How to travel in the U.S.

Seth, a loyal MR reader, writes:

I thoroughly enjoyed your 'Discover Your Inner Economist Book' and I was particularly interested in your advice related to restaurants, and on how to read menus.

Perhaps it's a stretch, but I was wondering whether you have similar advice for traveling in the US?  If someone who has never previously visited the US asked you for five places they should visit in the US, what would be your advice?  Or perhaps more generally, what should  they look for in their destinations?  Assume they're driving, and budget isn't an issue, and that it's not a requirement to see the most popular tourist spots.  What's the best advice to properly see and experience the US, in all its diversity?

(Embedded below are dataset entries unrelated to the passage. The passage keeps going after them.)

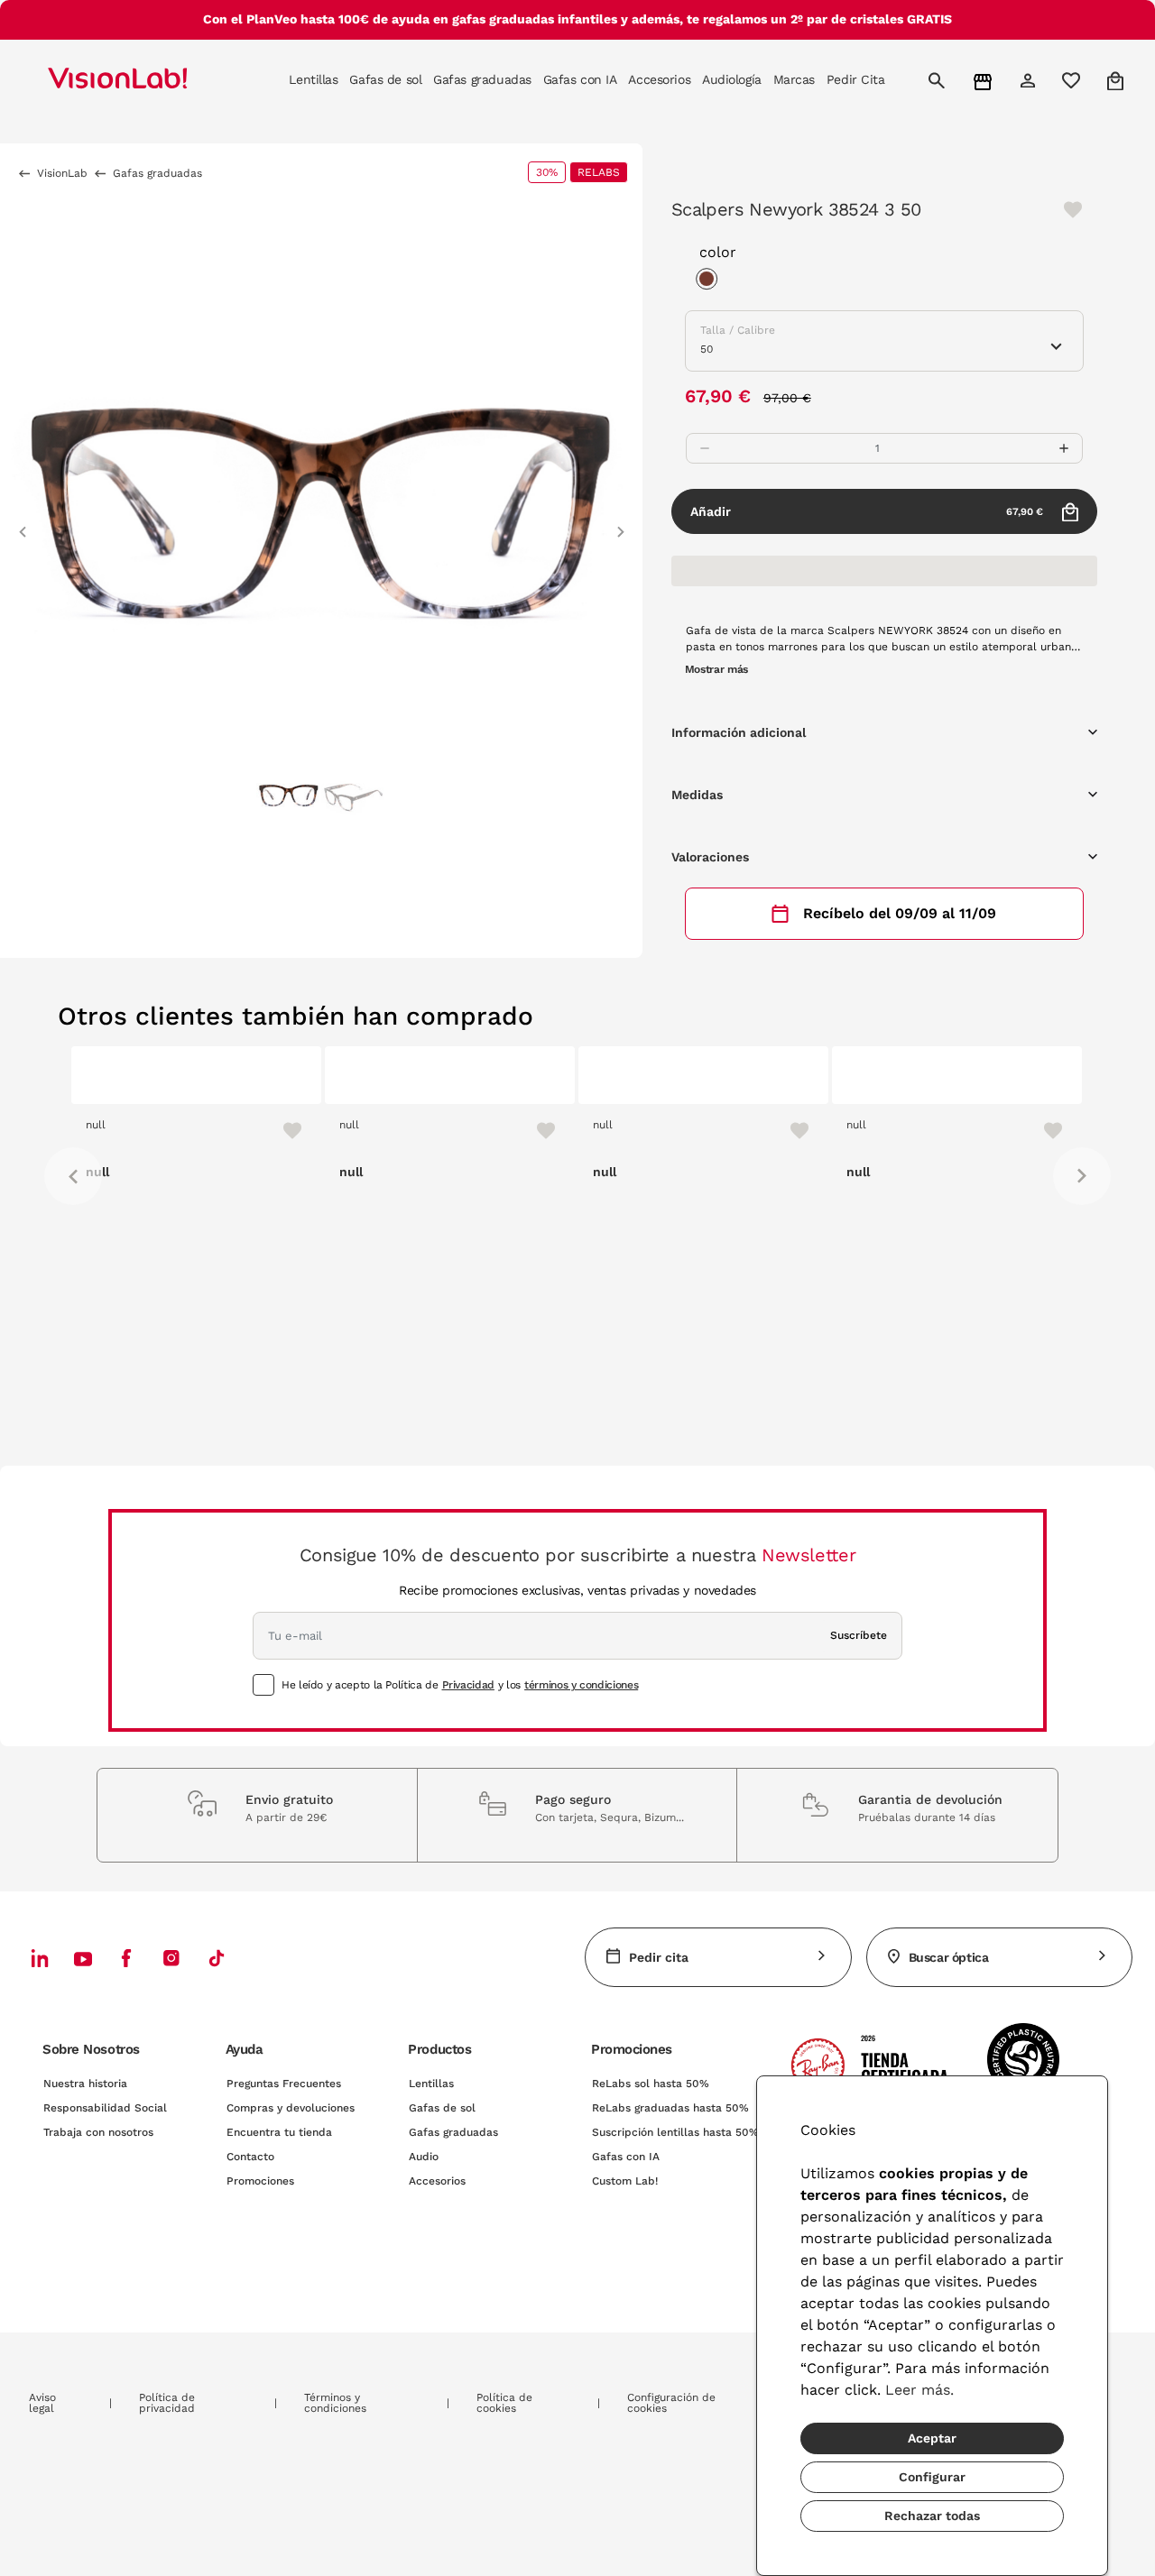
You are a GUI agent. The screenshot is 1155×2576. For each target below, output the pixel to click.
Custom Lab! (625, 2181)
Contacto (250, 2156)
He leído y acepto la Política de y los (460, 1685)
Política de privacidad (167, 2403)
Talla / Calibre (737, 330)
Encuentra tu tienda (279, 2132)
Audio (424, 2156)
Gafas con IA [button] (580, 79)
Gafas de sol (442, 2108)
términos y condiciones (581, 1685)
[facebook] (126, 1957)
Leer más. (919, 2389)
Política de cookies (504, 2403)
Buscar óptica (949, 1957)
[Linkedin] (40, 1957)
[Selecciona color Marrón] (711, 281)
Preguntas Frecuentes (283, 2083)
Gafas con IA (626, 2156)
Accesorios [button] (659, 79)
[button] (22, 523)
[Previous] (73, 1176)
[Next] (1082, 1176)
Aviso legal (42, 2403)
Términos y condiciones (335, 2403)
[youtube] (171, 1957)
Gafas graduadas (453, 2132)
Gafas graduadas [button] (482, 79)
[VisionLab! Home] (149, 80)
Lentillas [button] (313, 79)
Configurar (932, 2477)
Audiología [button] (732, 79)
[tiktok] (216, 1957)
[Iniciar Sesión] (1030, 80)
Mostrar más (716, 669)
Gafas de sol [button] (385, 79)
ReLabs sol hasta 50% (650, 2083)
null (96, 1124)
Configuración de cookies (671, 2403)
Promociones (260, 2181)
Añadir (866, 511)
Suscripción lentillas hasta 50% (675, 2132)
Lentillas (431, 2083)
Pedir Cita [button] (856, 79)
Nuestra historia (85, 2083)
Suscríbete (858, 1635)
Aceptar (932, 2438)
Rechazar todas (932, 2515)
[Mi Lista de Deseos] (1073, 80)
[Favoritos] (284, 1130)
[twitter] (83, 1958)
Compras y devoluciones (290, 2108)
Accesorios (437, 2181)
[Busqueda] (939, 80)
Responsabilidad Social (105, 2108)
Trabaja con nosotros (98, 2132)
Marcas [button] (794, 79)
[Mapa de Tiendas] (985, 80)
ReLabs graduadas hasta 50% (670, 2108)
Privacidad (468, 1685)
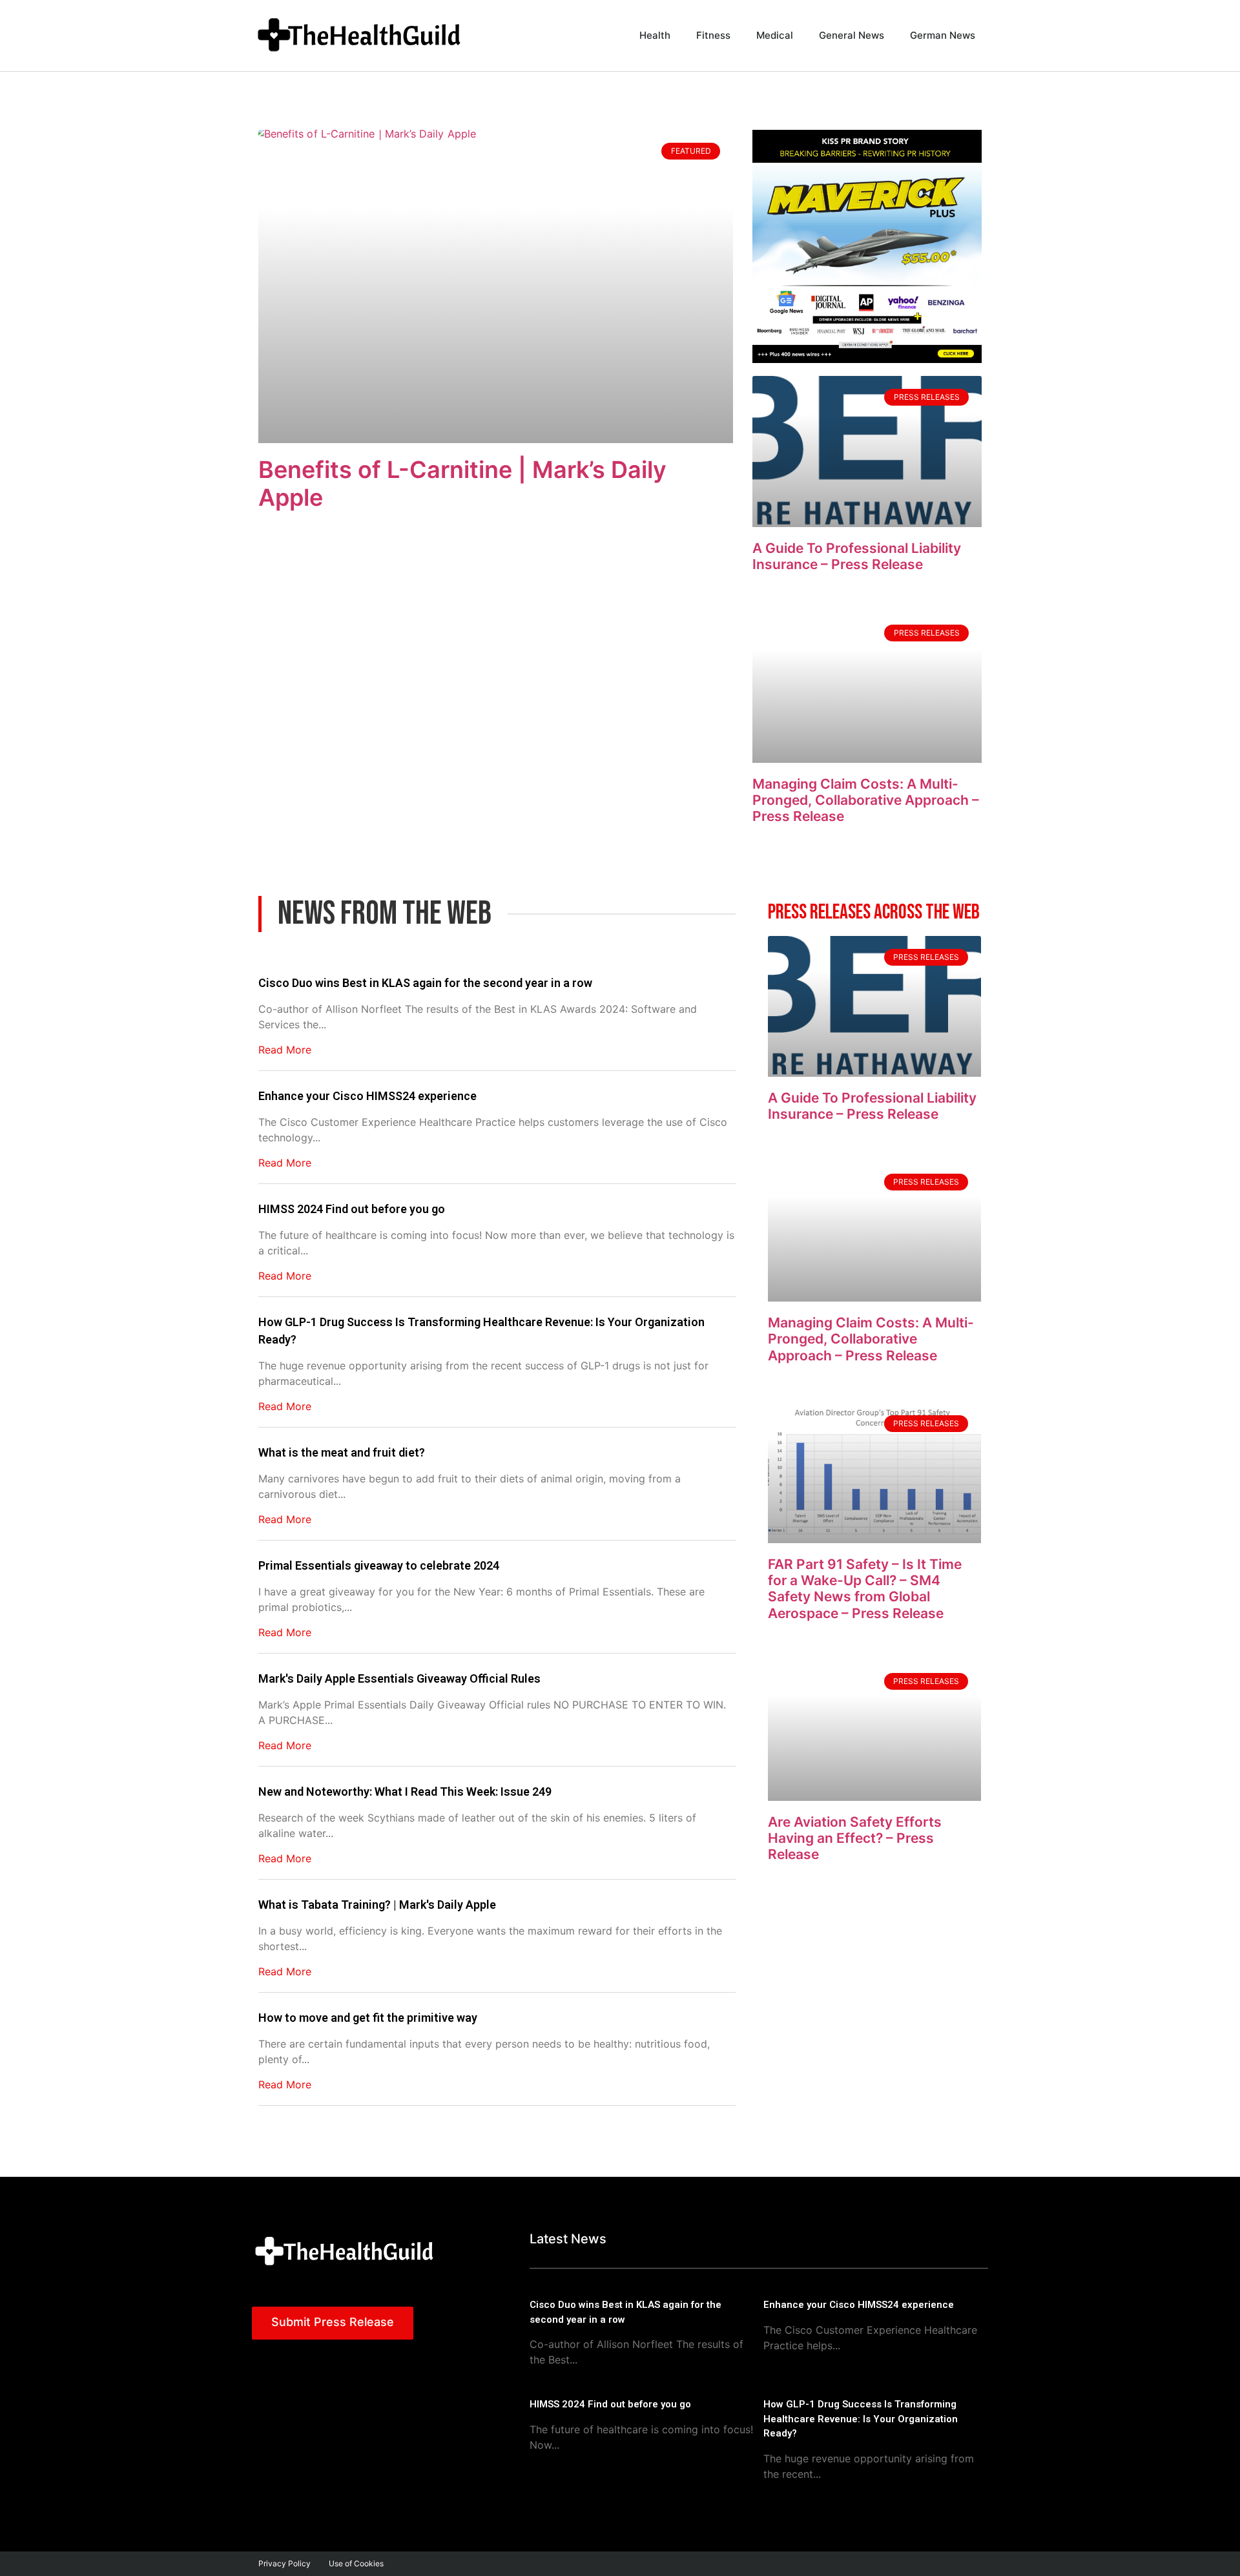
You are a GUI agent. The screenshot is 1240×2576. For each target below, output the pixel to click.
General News (851, 35)
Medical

Most of all, drive as much as possible and do not shy away from a few days in the "boring" (yet wondrous) suburbs.  After that, here is my list of five:

1. Manhattan

2. Detroit and the Ford Rouge plant in Dearborn

3. Memphis and the Mississippi Delta

4. San Francisco

5. Grand Canyon and southern Utah

I feel bad about missing so much of "the new South," but how many stellar sights does it have?  Miami and New Orleans would make a top ten but each is too unique and insufficiently representative to make a top five.  Maybe Chicago should replace Detroit but the latter has greater shock value and isn't that half of what travel is about?  Los Angeles is too hard for most outsiders to grasp.  At least one of the Dakotas should make a top ten list.  Boston would please a European but not in a truly instructive way.  It is criminal to leave off Texas, which I love, but which single place can sum up the state?